▶ **INSTRUCTION**
Return every line of the records below unchanged, omitting the pictures.

======== RECORDS TO PROCESS

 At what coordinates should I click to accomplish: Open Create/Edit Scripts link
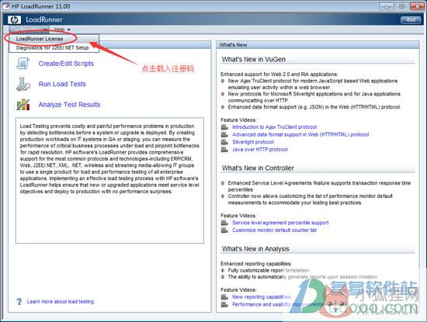click(x=66, y=64)
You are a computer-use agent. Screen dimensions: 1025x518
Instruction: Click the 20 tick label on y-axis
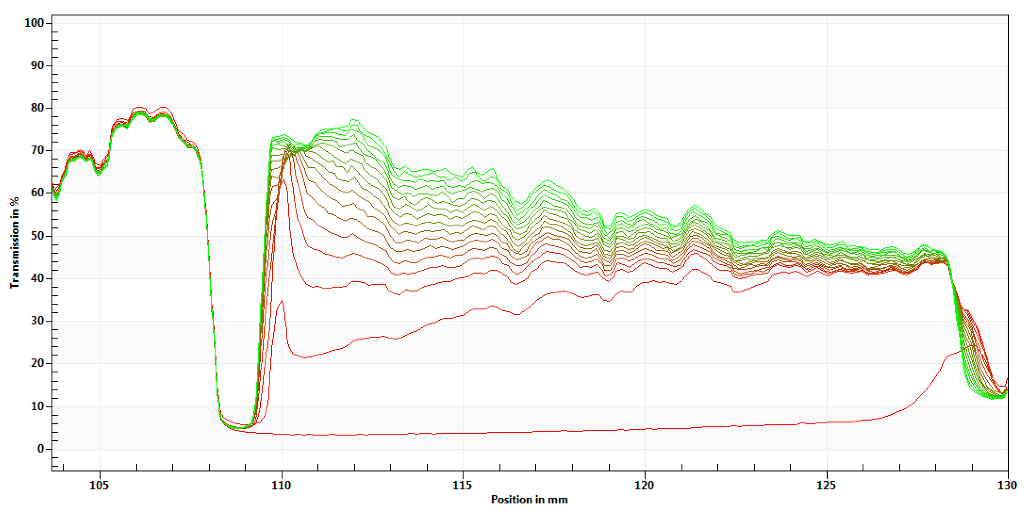[x=37, y=363]
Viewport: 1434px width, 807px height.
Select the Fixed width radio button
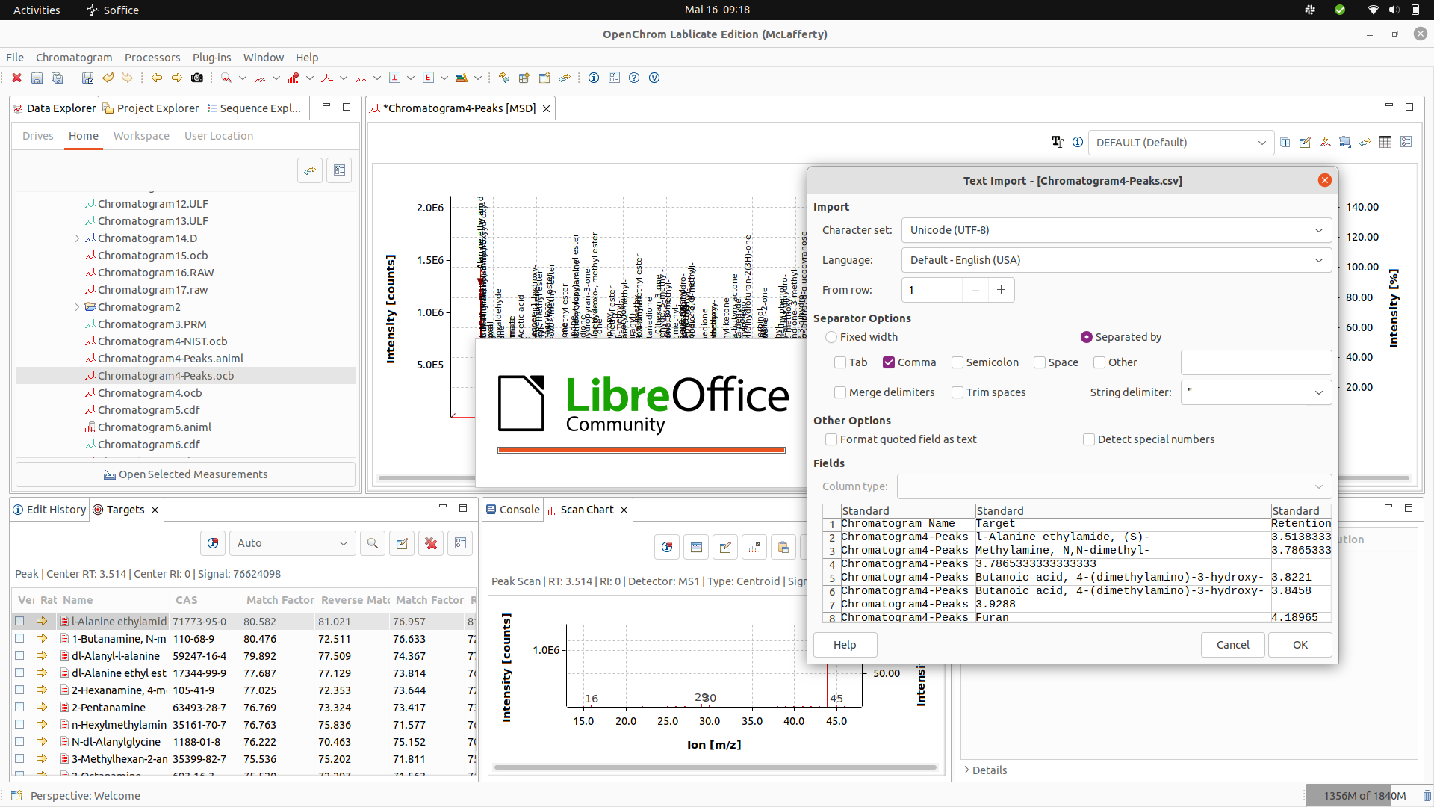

================

▶ **RIGHT ANSWER**
 At what coordinates should I click to accomplish: Open Create/Edit Scripts link
click(x=66, y=64)
You are a computer-use agent. Screen dimensions: 1025x518
Instruction: Click the 20 tick label on y-axis
[x=37, y=363]
Viewport: 1434px width, 807px height.
Select the Fixed width radio button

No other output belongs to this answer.